*SOAL*.
Jawablah pertanyaan berikut dari bacaan tentang WOC di Manado.
1. Apa pekerjaan Andre dan berapa usianya?
2. Pada tanggal berapa WOC dan CTI Summit berlangsung?
3. Di jalan apa Grand Kawanua Novotel International Convention Center berada?

Deklarasi Berlanjut ke Diplomasi

Penyelenggaraan WOC terkesan tidak siap dan dipaksakan. Laut berpotensi menyerap karbon dioksida. Indonesia harus mendapat keuntungan ekonomi dan konservasi kelautan. Caranya, berdiplomasi sejajar dan mengetahui detail anugerah serta musibah kelautan maupun daratan di Tanah Air.

Baliho jumbo berbaris tegak di berbagai jalan di kota Manado. Iklan jalanan itu mengusung hajatan dunia bertajuk World Ocean Conference(WOC). Wujud kelirnya berpendar sepanjang siang dan malam. Grafis gambarnya pun jernih dan menarik perhatian insan yang melewatinya.

Bahkan sebagian warga kota berpenduduk satu juta jiwa itu memanfaatkannya sebagai latar pemotretan. Mereka yang berfoto-ria itu anak remaja, dewasa, pasangan sejoli, dan kelompok keluarga yang datang dari beragam kota di Provinsi Sulawesi Utara. ''Masyarakat sini (Manado) menyukai keramaian. Lagi pula, itu so gratis,'' ujar Andre, 36 tahun, dengan dialek khas Manado-nya, Jumat pekan lalu.

Sopir sewaan itu sempat kaget menyaksikan keceriaan warga Kawanua tersebut. Mereka tak biasanya berpose di muka baliho. Apalagi, itu dilakukan di pinggir jalan raya. Tapi Andre memakluminya. Sebab, di daerah dengan luas 15.726 hektare itu, katanya, untuk kali pertama digelar acara internasional. ''Sudah besar, acara itu juga berlangsung lama,'' kata Andre.

Agenda besar yang menggaung ke seluruh jagat itu bernama Konferensi Kelautan Dunia atawa WOC dan CTI (Coral Triangle Initiative)Summit,yang berlangsung selama sepekan, 11-15 Mei lalu. Dua acara itu digelar di tiga titik kawasan di kota Manado.

Pertama, acara seremonial yang terpusat di Grand Kawanua Novotel International Convention Center, di Jalan A.A. Maramis. Kedua, di seberang gedung seluas 6 hektare itu berlangsung ekshibisi kerakyatan Provinsi Sulawesi Utara. Di area ini dipajang segala potensi kelautan dan daratan belahan bumi Indonesia Tengah. ''Pamerannya sangat meriah,'' kata Menix Seke, pengunjung asal kota Manado.

*Rekaman elemen antarmuka*.
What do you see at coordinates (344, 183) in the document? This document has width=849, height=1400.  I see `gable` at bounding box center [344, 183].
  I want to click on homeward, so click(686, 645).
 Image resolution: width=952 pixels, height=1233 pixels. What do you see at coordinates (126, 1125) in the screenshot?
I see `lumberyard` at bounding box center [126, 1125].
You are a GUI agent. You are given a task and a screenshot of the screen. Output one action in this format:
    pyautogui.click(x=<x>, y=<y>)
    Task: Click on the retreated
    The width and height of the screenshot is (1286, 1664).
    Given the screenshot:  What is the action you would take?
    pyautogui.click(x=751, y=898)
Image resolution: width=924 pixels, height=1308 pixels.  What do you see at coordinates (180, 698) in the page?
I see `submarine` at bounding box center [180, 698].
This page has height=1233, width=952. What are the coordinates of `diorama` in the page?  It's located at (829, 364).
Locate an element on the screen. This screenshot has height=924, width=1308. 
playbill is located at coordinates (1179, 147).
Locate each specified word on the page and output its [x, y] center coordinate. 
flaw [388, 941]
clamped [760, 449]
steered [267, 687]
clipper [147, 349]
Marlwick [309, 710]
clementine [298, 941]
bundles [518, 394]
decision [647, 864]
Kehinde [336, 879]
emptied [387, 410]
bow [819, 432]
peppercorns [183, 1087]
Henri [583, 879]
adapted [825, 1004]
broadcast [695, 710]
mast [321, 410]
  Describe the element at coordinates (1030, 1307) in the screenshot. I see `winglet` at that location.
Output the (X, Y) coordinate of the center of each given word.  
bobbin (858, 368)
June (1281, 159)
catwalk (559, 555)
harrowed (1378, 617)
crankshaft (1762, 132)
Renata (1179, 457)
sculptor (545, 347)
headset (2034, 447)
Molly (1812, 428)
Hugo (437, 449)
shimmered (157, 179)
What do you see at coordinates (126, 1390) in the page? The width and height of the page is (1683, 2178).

*KUNCI JAWABAN*.
1. Andre adalah sopir sewaan berusia 36 tahun.
2. Pada 11-15 Mei.
3. Di Jalan A.A. Maramis.